Work instructions ->
Locate each line in the listing below that contains the word "pixels" and copy those lines out in full.

Dataset rows ->
-.-.-

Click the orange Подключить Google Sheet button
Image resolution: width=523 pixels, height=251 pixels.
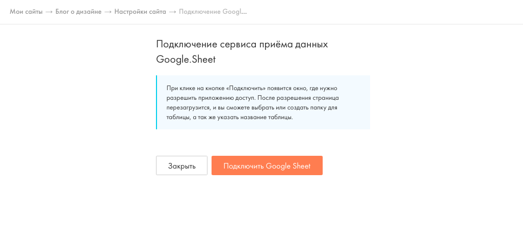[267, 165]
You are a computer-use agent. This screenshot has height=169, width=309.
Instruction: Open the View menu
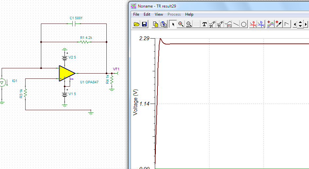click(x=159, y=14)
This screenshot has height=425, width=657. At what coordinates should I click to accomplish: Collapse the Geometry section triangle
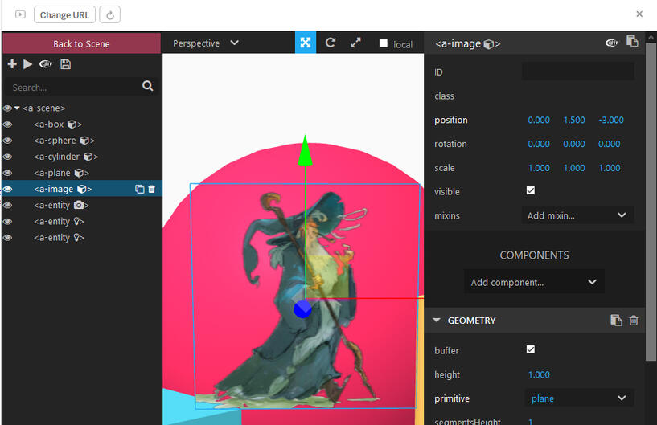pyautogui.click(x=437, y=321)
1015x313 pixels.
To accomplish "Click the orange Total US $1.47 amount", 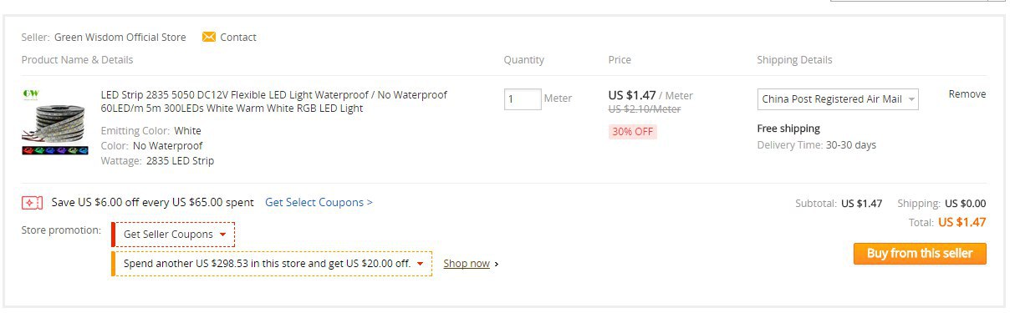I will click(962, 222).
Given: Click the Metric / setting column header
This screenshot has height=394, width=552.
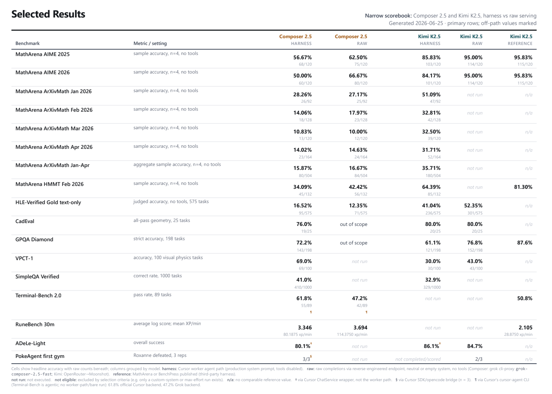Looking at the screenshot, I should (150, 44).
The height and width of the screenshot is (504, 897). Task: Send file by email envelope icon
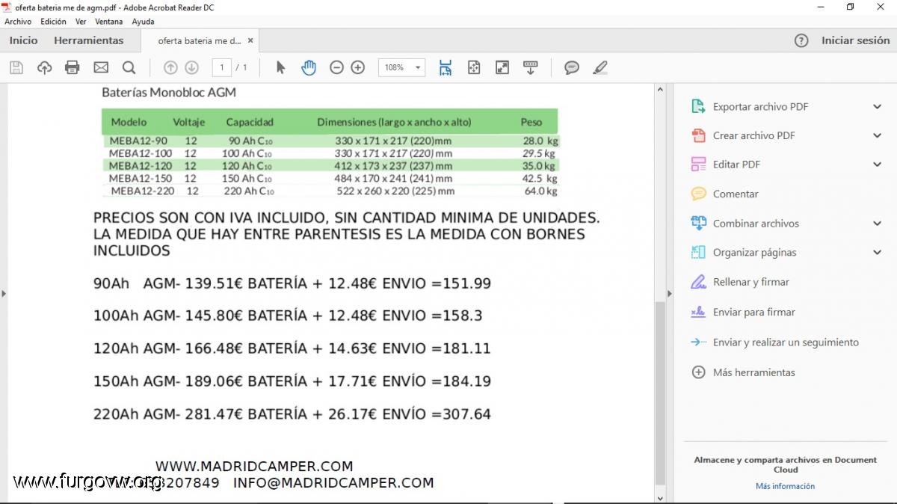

-.-.-

Complete response ->
Image resolution: width=523 pixels, height=251 pixels.
1015x313 pixels.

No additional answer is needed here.